Complaints about the forecasting double-up to former state-owned enterprises minister Steven Joyce were to no avail.

Minister of Research, Science and Innovation Dr Megan Woods said she was going to look into the matter and ''ensure there isn't undue duplication of roles and effort''.

Niwa declined to comment on the minister's move and chose not to answer questions.

MetService spokeswoman Jacqui Bridges said it would be ''happy to assist and collaborate'' with Dr Woods.

The potential for public confusion about severe weather warnings was a concern, Ms Bridges said.

''MetService places great importance on communication with news media and the public to ensure awareness of its role as New Zealand's authorised weather warnings service, and to maintain high public trust and confidence in its forecasts and warnings.''

MetService had not complained to ministers or the Government about Niwa's forecasting service, she said.

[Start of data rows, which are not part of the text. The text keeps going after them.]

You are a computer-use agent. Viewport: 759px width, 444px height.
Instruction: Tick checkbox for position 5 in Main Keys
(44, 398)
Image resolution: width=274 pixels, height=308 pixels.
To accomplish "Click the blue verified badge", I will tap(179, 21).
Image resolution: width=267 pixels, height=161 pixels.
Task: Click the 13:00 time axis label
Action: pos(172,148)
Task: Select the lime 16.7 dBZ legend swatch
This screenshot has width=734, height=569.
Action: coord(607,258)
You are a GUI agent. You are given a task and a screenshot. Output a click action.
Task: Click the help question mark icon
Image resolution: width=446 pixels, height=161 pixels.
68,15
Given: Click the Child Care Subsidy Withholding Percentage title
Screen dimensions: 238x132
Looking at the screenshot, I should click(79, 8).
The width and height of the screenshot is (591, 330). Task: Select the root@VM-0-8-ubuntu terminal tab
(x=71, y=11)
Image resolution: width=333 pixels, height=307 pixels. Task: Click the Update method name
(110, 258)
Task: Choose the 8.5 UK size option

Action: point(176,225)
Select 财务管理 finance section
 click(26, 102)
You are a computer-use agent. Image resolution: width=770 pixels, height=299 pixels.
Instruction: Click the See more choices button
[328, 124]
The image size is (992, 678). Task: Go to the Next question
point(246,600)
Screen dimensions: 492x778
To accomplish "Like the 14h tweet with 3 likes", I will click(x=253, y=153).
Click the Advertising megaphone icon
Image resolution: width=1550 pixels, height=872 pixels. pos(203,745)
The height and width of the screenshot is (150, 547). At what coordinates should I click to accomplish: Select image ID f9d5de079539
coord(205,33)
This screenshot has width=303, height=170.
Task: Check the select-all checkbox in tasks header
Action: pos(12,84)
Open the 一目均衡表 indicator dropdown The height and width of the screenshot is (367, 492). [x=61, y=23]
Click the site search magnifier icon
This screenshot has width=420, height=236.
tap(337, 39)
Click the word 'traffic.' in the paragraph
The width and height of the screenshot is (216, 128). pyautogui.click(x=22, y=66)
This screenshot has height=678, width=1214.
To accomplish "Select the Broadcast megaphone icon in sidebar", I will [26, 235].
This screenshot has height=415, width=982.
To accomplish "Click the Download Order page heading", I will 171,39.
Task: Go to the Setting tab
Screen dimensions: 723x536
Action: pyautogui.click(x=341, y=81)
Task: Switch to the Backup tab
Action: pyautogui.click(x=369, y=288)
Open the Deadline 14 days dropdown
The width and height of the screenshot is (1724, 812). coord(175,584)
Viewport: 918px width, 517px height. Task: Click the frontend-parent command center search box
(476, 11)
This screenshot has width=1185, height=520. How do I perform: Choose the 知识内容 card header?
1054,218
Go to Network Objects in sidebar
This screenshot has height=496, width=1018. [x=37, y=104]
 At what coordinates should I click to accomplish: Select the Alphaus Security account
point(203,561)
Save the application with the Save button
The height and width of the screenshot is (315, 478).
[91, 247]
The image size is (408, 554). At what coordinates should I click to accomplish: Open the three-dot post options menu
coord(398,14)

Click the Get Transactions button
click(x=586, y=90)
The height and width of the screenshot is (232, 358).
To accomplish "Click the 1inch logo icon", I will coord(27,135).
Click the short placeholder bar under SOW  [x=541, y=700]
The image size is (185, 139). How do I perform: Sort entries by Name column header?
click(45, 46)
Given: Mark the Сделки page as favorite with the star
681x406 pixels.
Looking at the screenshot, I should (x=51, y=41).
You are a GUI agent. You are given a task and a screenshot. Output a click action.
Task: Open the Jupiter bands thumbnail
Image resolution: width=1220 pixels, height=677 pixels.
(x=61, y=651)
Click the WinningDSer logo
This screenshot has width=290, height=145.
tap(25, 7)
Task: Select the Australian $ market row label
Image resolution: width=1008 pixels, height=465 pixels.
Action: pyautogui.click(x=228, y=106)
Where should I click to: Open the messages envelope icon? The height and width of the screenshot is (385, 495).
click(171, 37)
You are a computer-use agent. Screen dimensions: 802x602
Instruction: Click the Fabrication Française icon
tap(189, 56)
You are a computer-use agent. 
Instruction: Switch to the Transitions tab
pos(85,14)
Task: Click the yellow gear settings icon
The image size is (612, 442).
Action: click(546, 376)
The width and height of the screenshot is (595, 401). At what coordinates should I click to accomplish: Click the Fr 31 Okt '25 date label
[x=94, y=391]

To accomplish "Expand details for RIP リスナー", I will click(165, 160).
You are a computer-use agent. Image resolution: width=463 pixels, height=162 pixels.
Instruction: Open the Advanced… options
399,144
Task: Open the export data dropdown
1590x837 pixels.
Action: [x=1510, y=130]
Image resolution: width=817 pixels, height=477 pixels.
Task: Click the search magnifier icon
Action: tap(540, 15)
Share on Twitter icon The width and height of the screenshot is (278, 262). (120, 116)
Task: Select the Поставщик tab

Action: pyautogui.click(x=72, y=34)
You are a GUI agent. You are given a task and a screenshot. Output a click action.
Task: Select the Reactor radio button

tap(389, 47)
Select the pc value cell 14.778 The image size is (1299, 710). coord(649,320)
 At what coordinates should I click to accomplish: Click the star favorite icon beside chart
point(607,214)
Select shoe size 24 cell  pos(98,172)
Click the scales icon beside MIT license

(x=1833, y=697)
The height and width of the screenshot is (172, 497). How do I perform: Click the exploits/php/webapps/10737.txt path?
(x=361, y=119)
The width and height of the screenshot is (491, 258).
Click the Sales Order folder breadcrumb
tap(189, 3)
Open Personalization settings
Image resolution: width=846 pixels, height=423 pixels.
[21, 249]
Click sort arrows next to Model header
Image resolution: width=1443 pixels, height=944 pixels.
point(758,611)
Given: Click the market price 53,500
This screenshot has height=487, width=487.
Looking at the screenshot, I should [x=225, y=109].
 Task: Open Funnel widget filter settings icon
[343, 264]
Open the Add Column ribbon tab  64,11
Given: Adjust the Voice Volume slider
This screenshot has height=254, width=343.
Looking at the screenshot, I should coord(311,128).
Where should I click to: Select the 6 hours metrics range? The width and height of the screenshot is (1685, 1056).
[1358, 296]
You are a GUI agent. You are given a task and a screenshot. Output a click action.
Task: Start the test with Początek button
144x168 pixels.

A much-awaited Ministry of Business, Innovation and Employment report on public access to Niwa and MetService weather data, released last Friday, found their restrictions were some of the toughest in the world and might be stopping third-party competition and hamstringing innovation.

Consultant PwC said Dr Woods would be given options ''to increase access to observational weather data''.

''Depending on the minister's decision, there may be future investigation into impacts on MetService and Niwa if more weather data access were to be further opened up.''

Dr Woods said she had already asked officials to consider how that data could be freed up.

''I have some concerns around the way the current commercial model operates.''

WeatherWatch owner Philip Duncan said it was ''good news'' Dr Woods was willing to look into the government forecaster duplication.

However, he was not ''jumping for joy'' after several previous efforts to get this far had been hampered by ''no transparency, misleading comments from ministers and no accountability''.

Blue Skies Weather founder and forecaster Tony Trewinnard said he was concerned about potential conflicts of interest ''when the gatekeepers of data are also looking to profit from it''.

''It's hard enough competing with one government-funded competitor, let alone two,'' he said.

Mr Trewinnard said giving government-subsidised agencies some independent free-market competition, able to operate with the same data, was a good thing.


Forecasting facts

• The former New Zealand Meteorological Service was split into the National Institute of Water and Atmospheric Research and the MetService in 1992.

• MetService was set up as a state-owned enterprise with responsibility for weather forecasting.

• Niwa was established as one of the Crown research institutes, primarily charged with carrying out atmospheric and water research.

• MetService now employs about 250 staff and has several subsidiary companies.

• Niwa has close to 600 employees, runs forecasting arm NiwaWeather, and oversees 13 national science centres and a handful of subsidiary companies.


So roughly translated, the two private weather app suppliers want free access to government created forecasts. So to ferment a bit of distraction they say if only one government agency was providing forecasts the overall cost would be less and they wouldn't have to pay. Nothing like a bit of self interest from "disrupter" companies trying to look after themselves.